Add CLUSTER_FLAG_SKIP_SCAN cluster flag, which is applied to a cluster
under 1 of 2 conditions. When present, the cluster will be skipped
during a scan.

- When the number of free entries is less than the number of entries
  that would be required for a new allocation of the order that the
  cluster serves.

- When scanning completes for the cluster, and no further scanners are
  active for the cluster and no swap entries were freed for the cluster
  since the last scan began. In this case, it has been proven that there
  are no contiguous free entries of sufficient size to allcoate the
  order that the cluster serves. In this case the cluster is made
  eligible for scanning again when the next entry is freed.

The latter is implemented to permit multiple CPUs to scan the same
cluster, which in turn garrantees that if there is a free block
available in a cluster allocated for the desired order then it will be
allocated on a first come, first served basis.

As a result, the number of active scanners for a cluster must be
tracked, costing 4 bytes per cluster.

Signed-off-by: Ryan Roberts <ryan.roberts@arm.com>
---
 include/linux/swap.h |  3 +++
 mm/swapfile.c        | 36 ++++++++++++++++++++++++++++++++++--
 2 files changed, 37 insertions(+), 2 deletions(-)

diff --git a/include/linux/swap.h b/include/linux/swap.h
index 34ec4668a5c9..40c308749e79 100644
--- a/include/linux/swap.h
+++ b/include/linux/swap.h
@@ -257,9 +257,12 @@ struct swap_cluster_info {
 	unsigned int data:24;
 	unsigned int flags:4;
 	unsigned int order:4;
+	unsigned int nr_scanners;
 };
 #define CLUSTER_FLAG_FREE 1 /* This cluster is free */
 #define CLUSTER_FLAG_NEXT_NULL 2 /* This cluster has no next cluster */
+#define CLUSTER_FLAG_SKIP_SCAN 4 /* Skip cluster for per-order scan */
+#define CLUSTER_FLAG_DECREMENT 8 /* A swap entry was freed from cluster */

 /*
  * swap_info_struct::max is an unsigned int, so the maximum number of pages in
diff --git a/mm/swapfile.c b/mm/swapfile.c
index 24db03db8830..caf382b4ecd3 100644
--- a/mm/swapfile.c
+++ b/mm/swapfile.c
@@ -574,6 +574,9 @@ static void add_cluster_info_page(struct swap_info_struct *p,
 	VM_BUG_ON(cluster_count(&cluster_info[idx]) + count > SWAPFILE_CLUSTER);
 	cluster_set_count(&cluster_info[idx],
 		cluster_count(&cluster_info[idx]) + count);
+
+	if (SWAPFILE_CLUSTER - cluster_count(&cluster_info[idx]) < count)

Problems to solve
• a. Restate the paragraph of the patch that begins "Add CLUSTER_FLAG_SKIP_SCAN cluster flag" more concisely, keeping its main facts.
• b. Return the portion of the patch from "Add CLUSTER_FLAG_SKIP_SCAN cluster" up to and including "during a scan.", copied word for word.
The entries after the patch have no role in this work.

Given entries

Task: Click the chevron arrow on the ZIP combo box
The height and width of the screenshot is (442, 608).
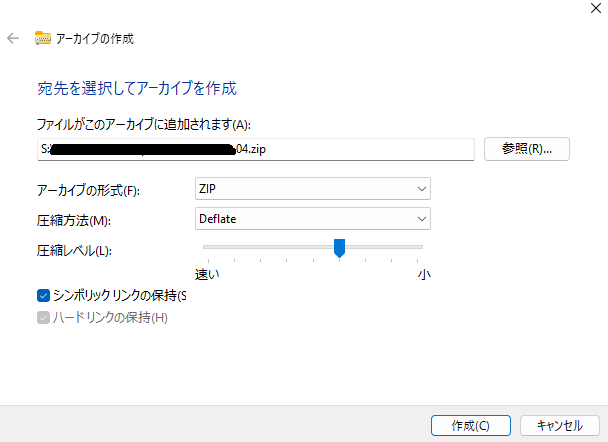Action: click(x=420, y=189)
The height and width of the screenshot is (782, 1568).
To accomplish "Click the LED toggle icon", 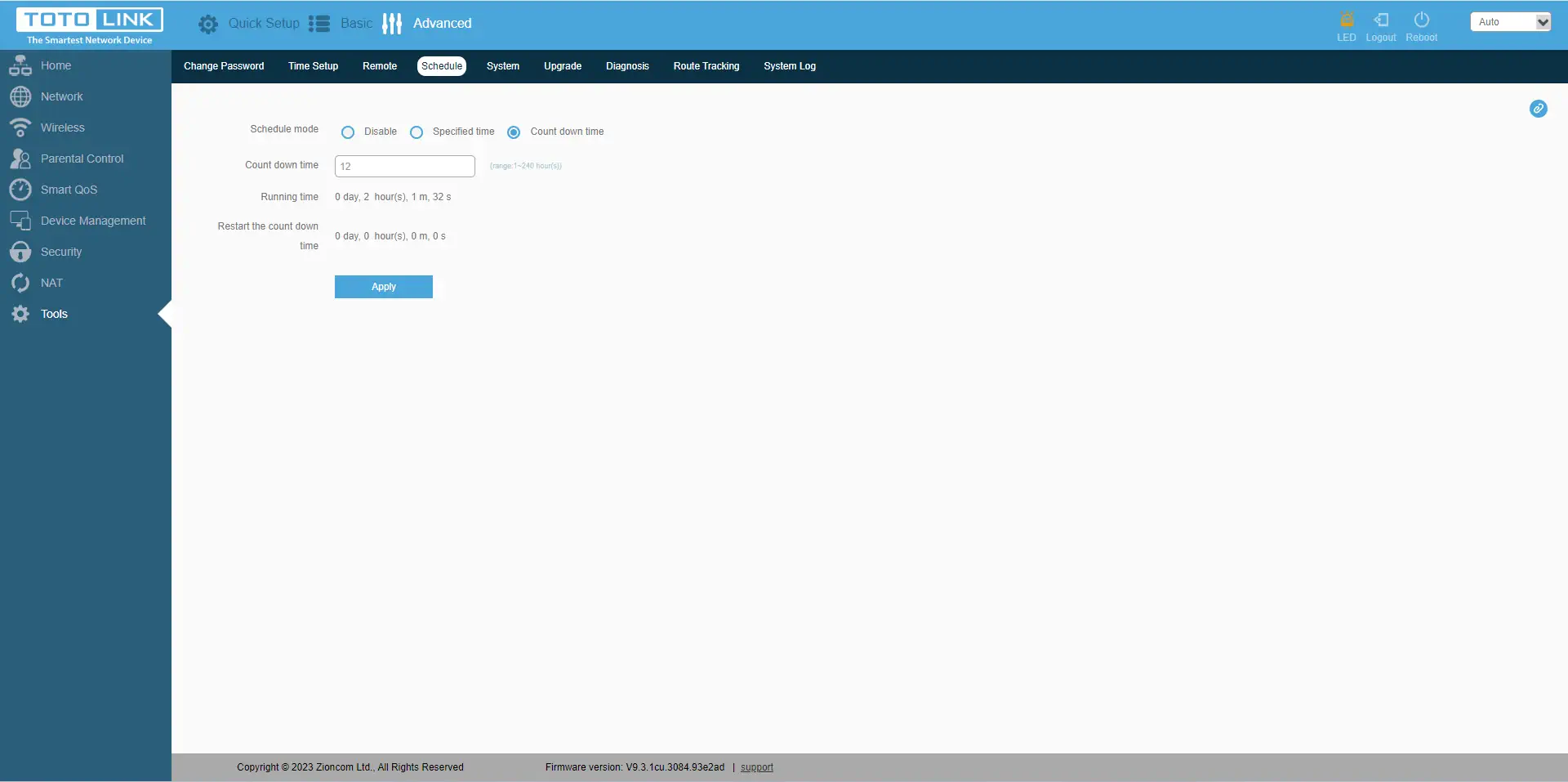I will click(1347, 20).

Solution set
• a. The patch adds a CLUSTER_FLAG_SKIP_SCAN flag. A cluster gets it under either of two conditions, and a flagged cluster is skipped during a scan.

• b.
Add CLUSTER_FLAG_SKIP_SCAN cluster flag, which is applied to a cluster
under 1 of 2 conditions. When present, the cluster will be skipped
during a scan.